Journey in Satchidananda is a perfect introduction to Alice Coltrane, though by no means the only valid one.

JBS

Quote from: KevinP on January 29, 2023, 04:48:55 PMJourney in Satchidananda is a perfect introduction to Alice Coltrane, though by no means the only valid one.

Thank you!

Hollywood Beach Broadwalk

vers la flamme

#5642
My favorite Trane album these days is one I never knew about until recently, John Coltrane & Johnny Hartman. I've also been getting into Meditations.

Now playing;



John Coltrane: Live at the Village Vanguard

vers la flamme

& now;



Clifford Brown & Max Roach

Second time hearing this after finding it at Decatur CD in Decatur, Georgia over the weekend, and it's actually sounding much better this time around. Clifford Brown is just a crazy good trumpeter; much like my favorite bassist Scott LaFaro, he tragically died in a car accident at age 25. I'll need to hear more of his work.

Dry Brett Kavanaugh

Native Dancer - Wayne Shorter and Milton Nascimento.





Dry Brett Kavanaugh

Quote from: vers la flamme on January 30, 2023, 03:07:47 AM& now;



Clifford Brown & Max Roach

Second time hearing this after finding it at Decatur CD in Decatur, Georgia over the weekend, and it's actually sounding much better this time around. Clifford Brown is just a crazy good trumpeter; much like my favorite bassist Scott LaFaro, he tragically died in a car accident at age 25. I'll need to hear more of his work.
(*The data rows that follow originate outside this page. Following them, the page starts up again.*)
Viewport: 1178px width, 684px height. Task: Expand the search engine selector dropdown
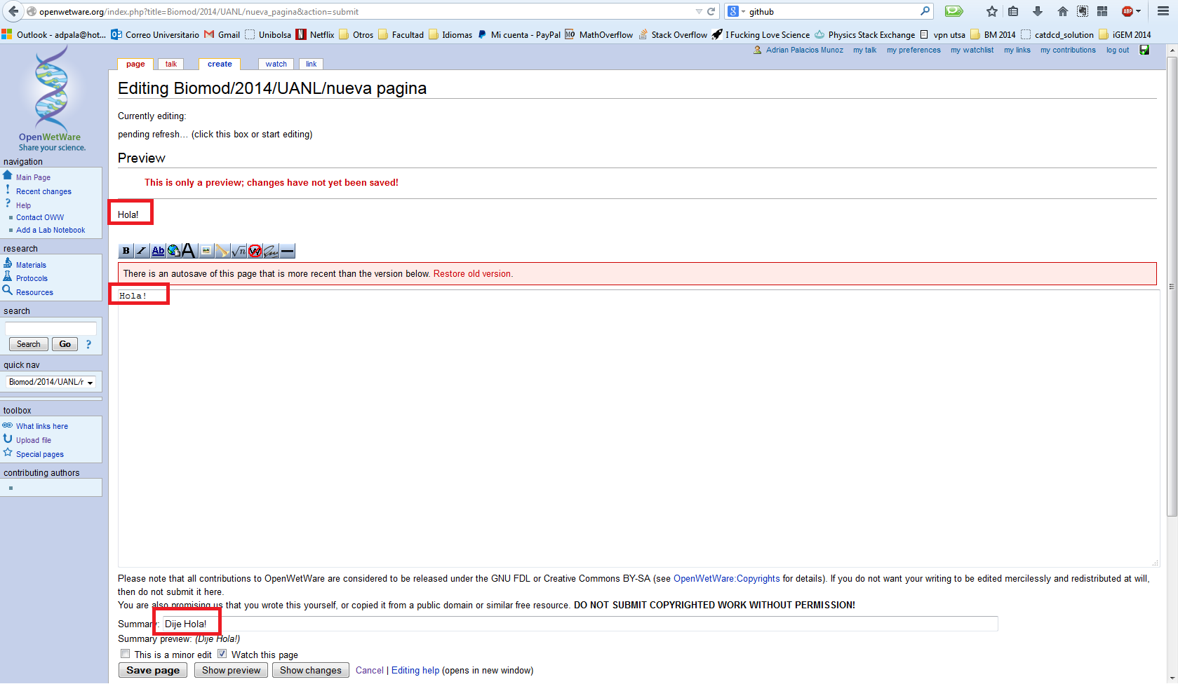click(736, 11)
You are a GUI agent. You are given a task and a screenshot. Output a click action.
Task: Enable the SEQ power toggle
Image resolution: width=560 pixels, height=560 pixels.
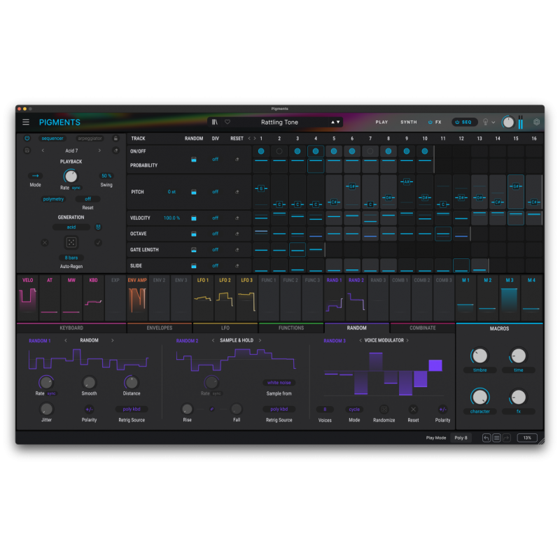[x=457, y=122]
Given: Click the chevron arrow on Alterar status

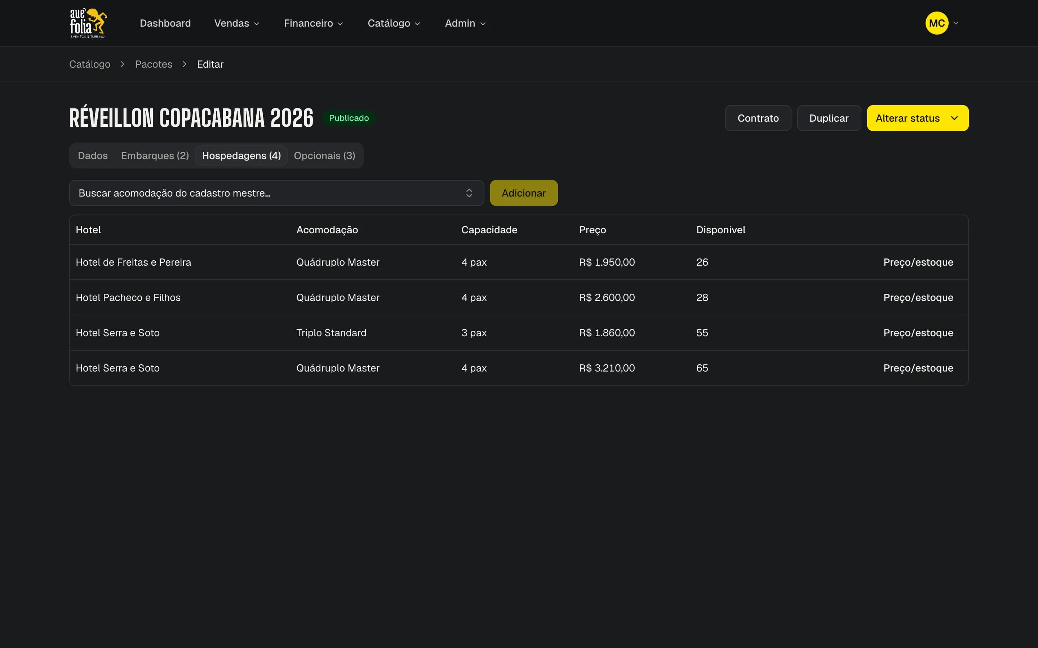Looking at the screenshot, I should 954,118.
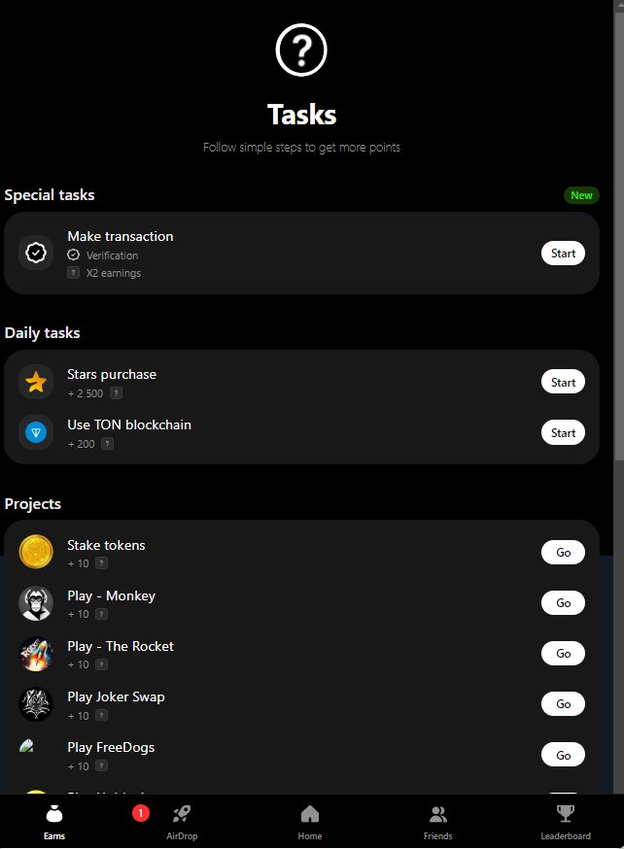Open the Friends tab
Image resolution: width=624 pixels, height=849 pixels.
pyautogui.click(x=437, y=822)
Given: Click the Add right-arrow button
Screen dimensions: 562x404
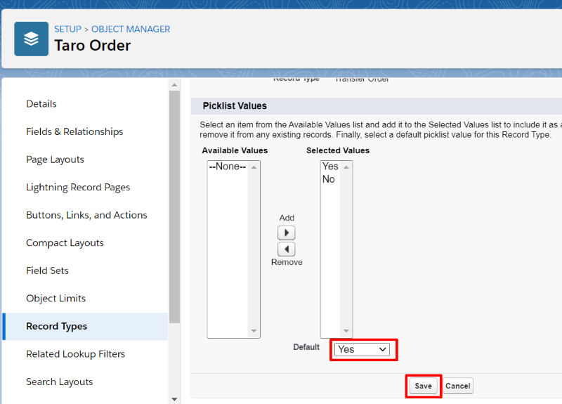Looking at the screenshot, I should pos(287,233).
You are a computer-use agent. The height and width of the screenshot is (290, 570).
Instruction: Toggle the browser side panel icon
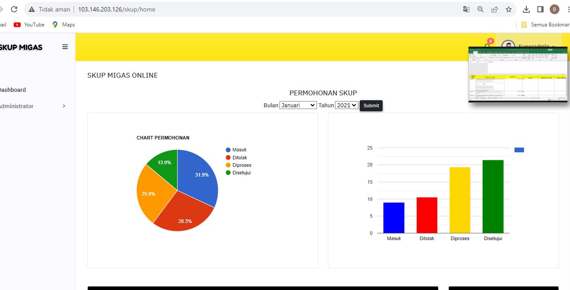540,9
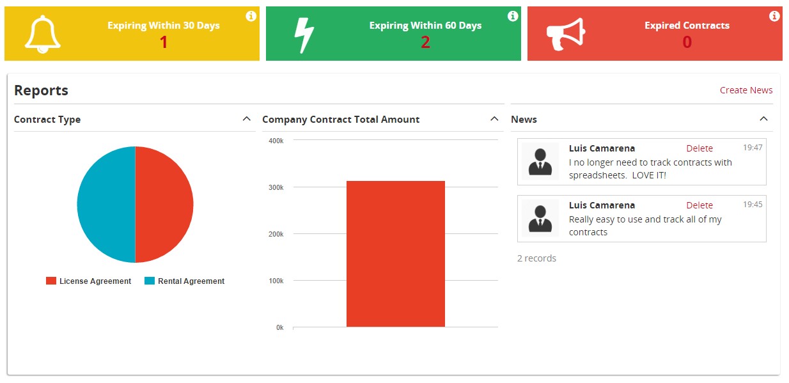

Nice album while Richie Powell is mediocre in contrast to his brother, Bud Powell.

KevinP

True, but that's also true of most pianists.

I really got into Clifford Brown in the mid-80s because American music stores carried few CDs at the time, and all the ones they carried were imports. For whatever reason, one local store had a slew of the Japanese Emarcy Brown titles, so I eventually got them all.

Haven't listened in a while, but man, there was some amazing playing and musicality on those sides..

Dry Brett Kavanaugh

Quote from: KevinP on January 31, 2023, 01:42:48 PMTrue, but that's also true of most pianists.

I really got into Clifford Brown in the mid-80s because American music stores carried few CDs at the time, and all the ones they carried were imports. For whatever reason, one local store had a slew of the Japanese Emarcy Brown titles, so I eventually got them all.

Haven't listened in a while, but man, there was some amazing playing and musicality on those sides..



Probably I'm biased, but I don't care Richie Powell's playing. Still I'm a big fan of Clifford Brown and Max Roach.
When I was in Japan late 80s - early 90s, I sent Miles in Berlin to my friends in USA several times. Same for some blues CDs as well.




Karl Henning

I don't often listen to this 'un, but I love it whenever I do.
Karl Henning, Ph.D.
Composer & Clarinetist
Boston MA
http://www.karlhenning.com/
[Matisse] was interested neither in fending off opposition,
nor in competing for the favor of wayward friends.
His only competition was with himself. — Françoise Gilot

brewski

A friend introduced me to Samara Joy, and she's marvelous. Listening to the classic "Guess Who I Saw Today," and her version can rank with the best. Excellent, moody video, too.


-Bruce
"I set down a beautiful chord on paper—and suddenly it rusts."
—Alfred Schnittke (1934-1998)

aligreto


Dry Brett Kavanaugh


KevinP

Quote from: aligreto on February 02, 2023, 01:17:22 PMBilly Cobham: Spectrum




Nice. I have it in this box, but that's easily the one that gets played the most.


KevinP

For years, the only Billy Cobham album I could get was Smokin' by Billy Cobham's Glass Menagerie. I only ever had it on cassette and it's never been re-released since CDs were invented. It was on the Elektra-Musician label, which went out of business. Many of their titles have never been re-released officially.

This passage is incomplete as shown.